Complete genome sequence and analysis of the Streptomyces aureofaciens phage mu1/6.

The entire double-stranded DNA genome of the Streptomyces aureofaciens phage mu1/6 was sequenced and analyzed. Its size is 38.194 kbp with an overall molar G+C content of 71.2 %. Fifty-two potential open reading frames (orfs) were identified, divided into two oppositely transcribed regions. In the left arm of the mu1/6 genome, an identified putative integrase and possible regulation proteins were identified. The rightwards transcribed region contains genes organized into apparently four functional units responsible for: (i) replication, (ii) DNA packaging and head assembly, (iii) tail morphogenesis, and (iv) lysis. Putative functions were assigned to twelve orfs based on bioinformatic analysis or experimental substantiation. Comparative analysis with three complete genomes of streptomycete phages revealed resemblance with respect to the organization of their genes into functional modules. Closer relationship was observed only between mu1/6 and S. venezuelae phage VWB.

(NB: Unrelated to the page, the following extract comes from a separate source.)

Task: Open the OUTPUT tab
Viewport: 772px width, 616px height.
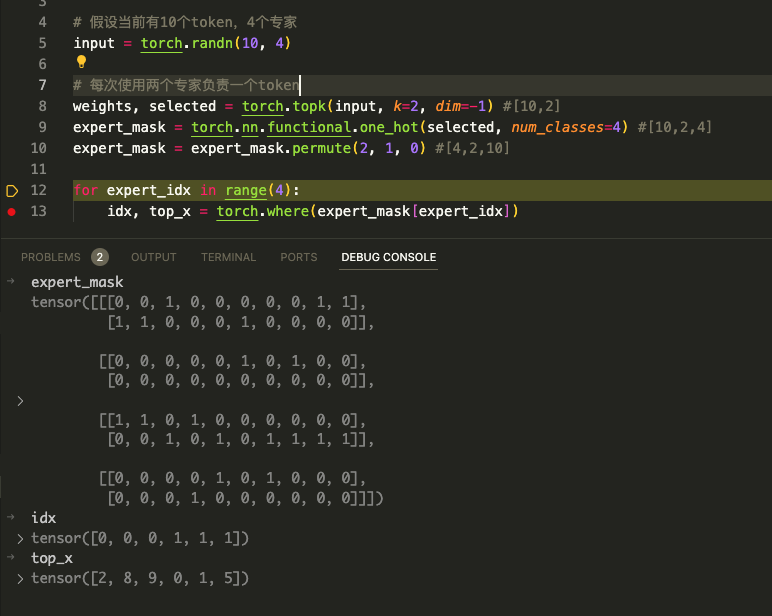Action: [153, 257]
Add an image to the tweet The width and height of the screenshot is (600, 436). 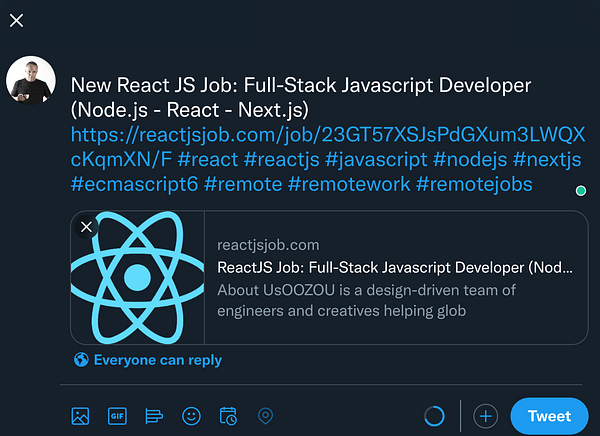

Identification of a holin encoded by the Streptomyces aureofaciens phage micro1/6; functional analysis in Escherichia coli system.

An open reading frame encoding an 88 amino acid protein was present downstream of the previously characterized endolysin of Streptomyces aureofaciens phage micro1/6. Structural analysis of its sequence revealed features characteristic for holin. This open reading frame encoding the putative holin was amplified by polymerase chain reaction and cloned into the expression vector pET-21d(+). Synthesis of the holin-like protein resulted in bacterial cell death but not lysis. The holmicro1/6 gene was able to complement the defective lambda S allele in the nonsuppressing Escherichia coli HB101 strain to produce phage progeny, This fact suggests that the proteins encoded by both phage genes have analogous function, i.e. the streptomycete holin induces nonspecific lesions in the cytoplasmic membrane, through which the lambda endolysin gains an access to its substrate, the cell wall. The concomitant expression of both S. aureofaciens holmicro 1/6 and lambda endolysin in E. coli resulted in abrupt cell lysis. This result provided further evidence that the product of holmicro 1/6 gene is a holin.

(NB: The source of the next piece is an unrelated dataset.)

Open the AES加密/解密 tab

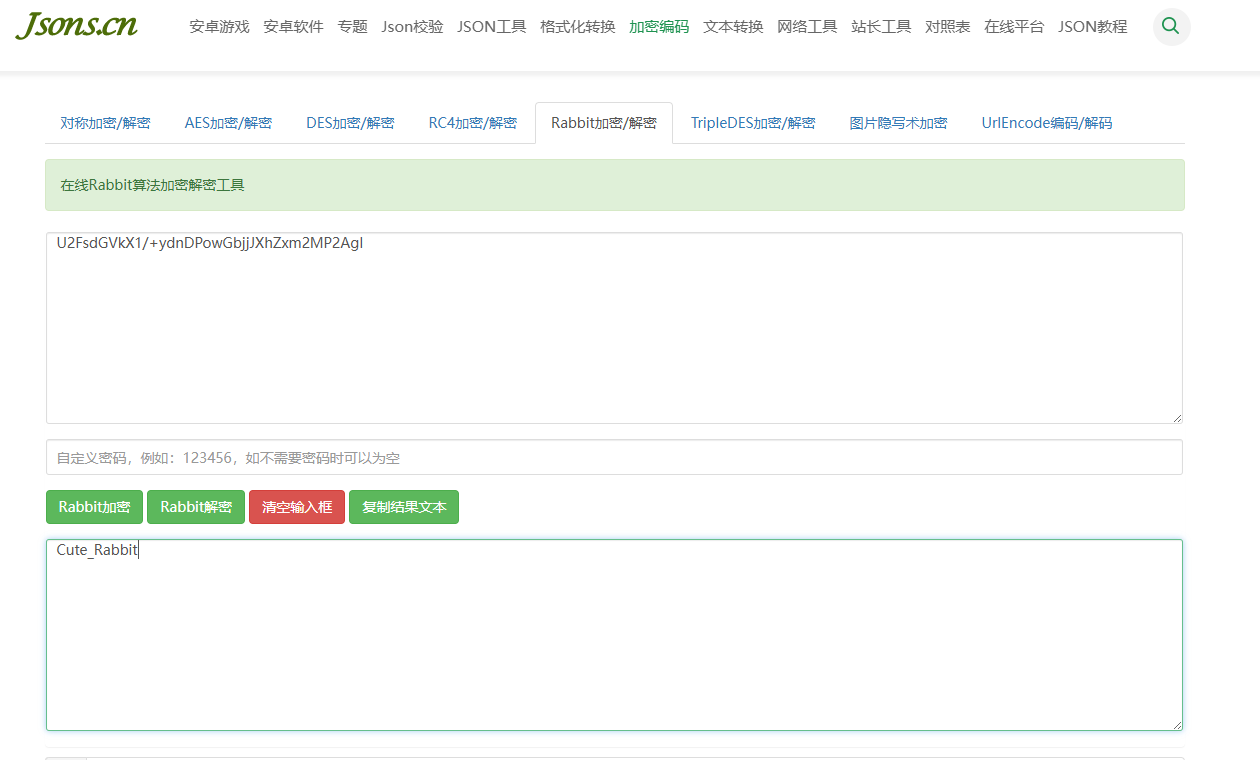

Identification and characterization of an endolysin encoded by the Streptomyces aureofaciens phage mu 1/6.

An open reading frame homologous to the genes encoding several cell-wall hydrolyzing enzymes was identified on the genome of actinophage mu 1/6. This open reading frame encoding the putative endolysin was amplified by polymerase chain reaction and cloned into the expression vector pET-21a. This gene consisted of 1182 bp encoding a 393 amino acid polypeptide with a molar mass of 42.1 kDa. The gene product was overexpressed in Escherichia coli, and then the lytic enzyme was purified by a two-step chromatographic procedure. When applied exogenously, the endolysin of phage mu 1/6 was active against all tested Streptomyces strains but did not affect other bacteria. The amino acid sequence showed a high homology with a putative amidase of the Streptomyces phase phi C31. Downstream of the endolysin gene, an open reading frame encoding an 88 amino acid protein was identified. Structural analysis of its sequence revealed features characteristics for holin.

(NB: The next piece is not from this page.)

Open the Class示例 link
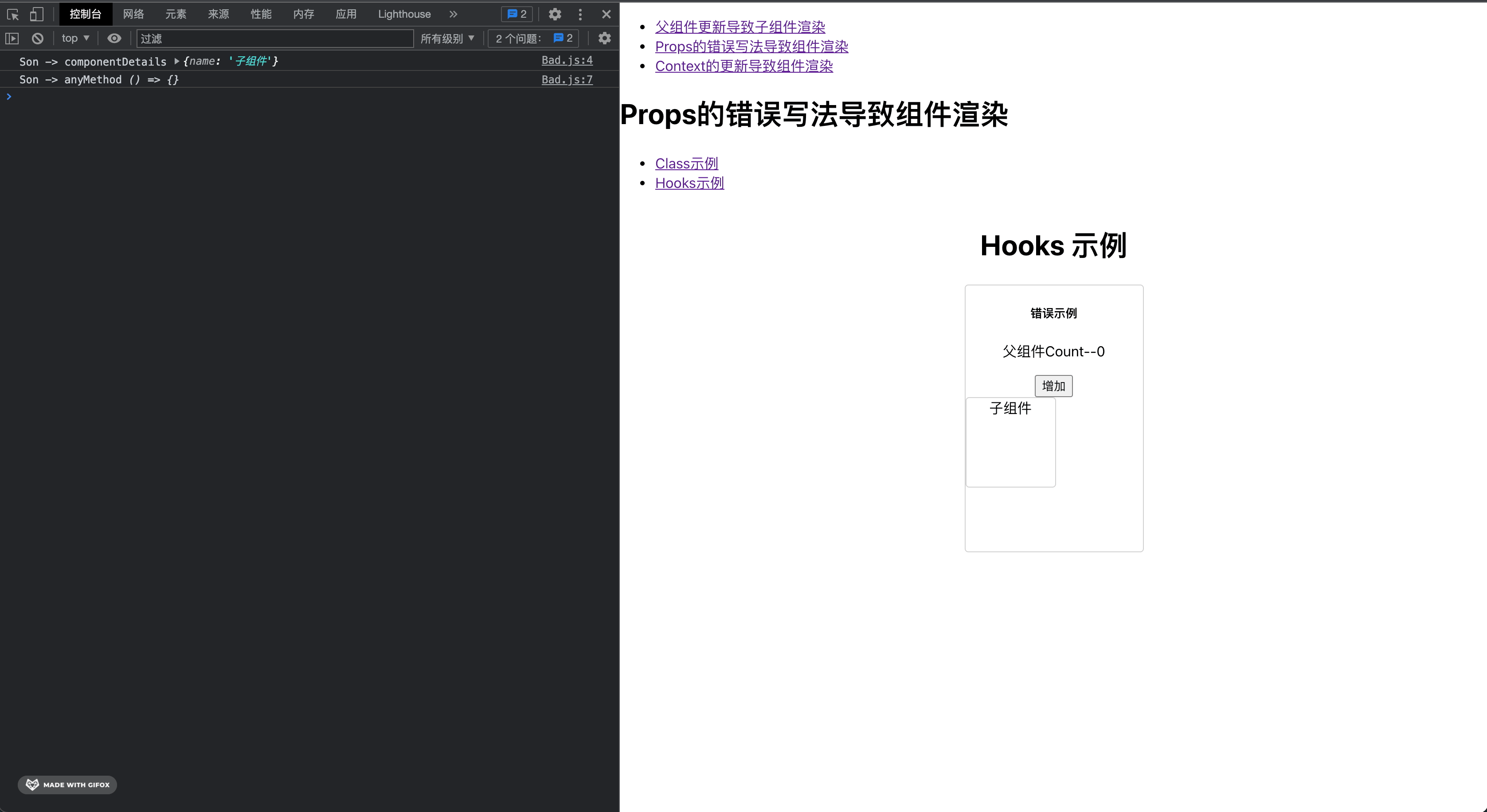[x=686, y=163]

Characterization of a XhoI isoschizomer in Streptomyces aureofaciens after actinophage infection.

After infection of tetracycline producing strains of S. aureofaciens with actinophages mu 1/6 and B1 some phage resistant colonies were obtained in each experiment. These colonies expressed a new restriction-modification (RM) system of type II, which was different from the common RM system (SauLPI) of these strains recognizing the sequence GCCGGC. This new RM system was not detected before in parental strains. The new endonuclease was purified from a phage resistant strain of S. aureofaciens B96, using two step column chromatography to the grade without non-specific nucleolytic activity. SauLPII endonuclease recognized and cleaved the palindromic hexanucleotide sequence 5'-C/TCGAG-3', thus it was a true isoschizomer of XhoI.